DEAR HARRIETTE: I decided to limit the amount of contact that my family is allowed to have with me. Now that I am older, I realize how truly toxic they are. I want to be cordial with them, and I want them to know how much I love them, but cutting off their access to me means protecting my peace. I feel slightly guilty about this, but it’s been months since I’ve spoken to them, and I haven’t had even the slightest bit of drama in my life ever since. Am I doing the right thing? -- Family Ties
DEAR FAMILY TIES: Your experiment has shown you that staying connected to your family is not healthy for you, at least not right now. Trust that. You don’t have to write them off completely. But you also do not have to be entangled in their daily lives or whatever drama plagues you when you are in regular contact.
Evaluate what you have been doing with yourself during the time that you have been disconnected from them. How have you spent your time, and with whom? What has your state of mind been each day? To what can you attribute that state of mind? Continue this evaluation for a couple of weeks so that you can assess how you are living.

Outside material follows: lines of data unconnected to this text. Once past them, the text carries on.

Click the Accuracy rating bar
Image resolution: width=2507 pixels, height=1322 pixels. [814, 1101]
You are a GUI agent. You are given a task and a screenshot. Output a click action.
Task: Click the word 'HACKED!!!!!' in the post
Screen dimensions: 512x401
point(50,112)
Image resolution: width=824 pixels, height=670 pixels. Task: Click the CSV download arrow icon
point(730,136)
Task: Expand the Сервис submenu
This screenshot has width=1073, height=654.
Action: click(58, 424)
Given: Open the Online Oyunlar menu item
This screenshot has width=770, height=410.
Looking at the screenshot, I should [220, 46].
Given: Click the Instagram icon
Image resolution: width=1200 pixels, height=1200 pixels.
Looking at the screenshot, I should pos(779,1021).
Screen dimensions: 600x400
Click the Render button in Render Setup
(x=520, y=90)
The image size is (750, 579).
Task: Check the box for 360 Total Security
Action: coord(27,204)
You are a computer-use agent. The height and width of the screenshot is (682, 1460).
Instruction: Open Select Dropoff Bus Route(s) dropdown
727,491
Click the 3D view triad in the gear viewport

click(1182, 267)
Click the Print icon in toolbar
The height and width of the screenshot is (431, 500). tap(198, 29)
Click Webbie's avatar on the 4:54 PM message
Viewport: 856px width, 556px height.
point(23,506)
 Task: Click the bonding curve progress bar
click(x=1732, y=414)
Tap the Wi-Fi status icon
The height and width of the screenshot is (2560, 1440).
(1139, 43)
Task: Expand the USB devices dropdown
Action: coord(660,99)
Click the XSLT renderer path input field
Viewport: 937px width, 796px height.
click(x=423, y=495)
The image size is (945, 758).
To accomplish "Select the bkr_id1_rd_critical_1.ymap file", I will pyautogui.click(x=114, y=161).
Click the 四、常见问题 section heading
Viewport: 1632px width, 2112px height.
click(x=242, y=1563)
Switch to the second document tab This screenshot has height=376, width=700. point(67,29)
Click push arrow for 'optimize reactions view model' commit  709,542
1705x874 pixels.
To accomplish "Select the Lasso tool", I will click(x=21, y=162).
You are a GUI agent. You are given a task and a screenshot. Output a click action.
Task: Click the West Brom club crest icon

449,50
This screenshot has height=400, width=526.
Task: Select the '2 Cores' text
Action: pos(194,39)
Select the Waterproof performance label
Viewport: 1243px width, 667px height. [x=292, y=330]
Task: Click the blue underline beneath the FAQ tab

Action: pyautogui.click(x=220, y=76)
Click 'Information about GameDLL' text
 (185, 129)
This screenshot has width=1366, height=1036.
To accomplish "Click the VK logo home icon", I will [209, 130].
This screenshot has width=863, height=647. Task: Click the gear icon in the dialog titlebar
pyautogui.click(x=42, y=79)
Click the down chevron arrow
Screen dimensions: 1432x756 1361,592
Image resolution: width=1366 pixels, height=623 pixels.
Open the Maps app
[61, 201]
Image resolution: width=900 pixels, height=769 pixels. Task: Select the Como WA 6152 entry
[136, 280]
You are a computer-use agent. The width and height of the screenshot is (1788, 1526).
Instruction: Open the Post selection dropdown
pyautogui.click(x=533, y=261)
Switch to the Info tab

Next, decide with what frequency you will engage your family at all. For instance, will you call them once a quarter? Will you send them a card? Will you visit? Whatever you decide, observe how that interaction goes. It could be that once you decide you are going to control how much and how you interact with them, you will be able to hold on to your power more solidly and not get rocked when you do contact them. Continue to evaluate what works and how you feel as you establish a rhythm of some kind with them.